Create the trusted client certificate
We are going to use keytool (provided with the JDK) to manipulate the keys and certificates.
The first step is to create two key pairs:
- one for the server side (use for SSL)
- one as a example of client side (use for “trust”, should be performed for each client, on the client side)
mkdir -p etc/keystores
keytool -genkey -keyalg RSA -validity 365 -alias serverkey -keypass password -storepass password -keystore keystore.jks
keytool -genkey -keyalg RSA -validity 365 -alias clientkey -keypass password -storepass password -keystore client.jks
NB: these key are self-signed. In a production system, you should use a Certificate Authority (CA).

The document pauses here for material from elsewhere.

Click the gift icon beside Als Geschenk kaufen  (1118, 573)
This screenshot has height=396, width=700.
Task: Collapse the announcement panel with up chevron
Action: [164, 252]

Now, we can export the client certificate to be imported in the server keystore:
keytool -export -rfc -keystore client.jks -storepass password -alias clientkey -file client.cer
keytool -import -trustcacerts -keystore keystore.jks -storepass password -alias clientkey -file client.cer
We can now check that the client certificate is trusted in our keystore:
keytool -list -v -keystore keystore.jks
Alias name: clientkey
Creation date: Dec 12, 2012
Entry type: trustedCertEntry
and we can now remove the client.cer certificate.
Start Karaf and test with WebConsole
Now we can start Karaf:
and install the WebConsole feature:
karaf@root> features:install webconsole
If we try to access to the WebConsole (using a simple browser) using https://localhost:8443/system/console, we have:
An error occurred during a connection to localhost:8443.
SSL peer cannot verify your certificate.
(Error code: ssl_error_bad_cert_alert)
which is normal as the browser doesn’t have any trusted certificate.
Now, we can add the client certificate in the browser.
Firefox supports the import of PKCS12 keystore. So, we are going to “transform” the JKS keystore into a PKCS12 keystore:
keytool -importkeystore -srckeystore client.jks -srcstoretype JKS -destkeystore client.pfx -deststoretype PKCS12
Enter destination keystore password:
Re-enter new password:
Enter source keystore password:
Entry for alias clientkey successfully imported.
Import command completed: 1 entries successfully imported, 0 entries failed or cancelled
Now, we can import the client certificate in Firefox. To do so, open the Preferences window (in Edit menu), and click on the Advanced tab.
You can go in Encryption tab and click on “View Certificates” button.
In “Your Certificates” tab, you can click on the Import button and choose the client.pfx keystore file.
If you try to access to https://localhost:8443/system/console again, you will have access as a trusted client and use it.
It’s the same with any kind of HTTP client that try to use the HTTPs layer of Karaf.
Now, we can disable the HTTP support in Karaf (to force the usage of HTTPs), and we can allow only “trusted” clients to use the HTTPs layer of Karaf.
It’s a simple mechanism if you want to limit access to HTTP resources only for trusted clients.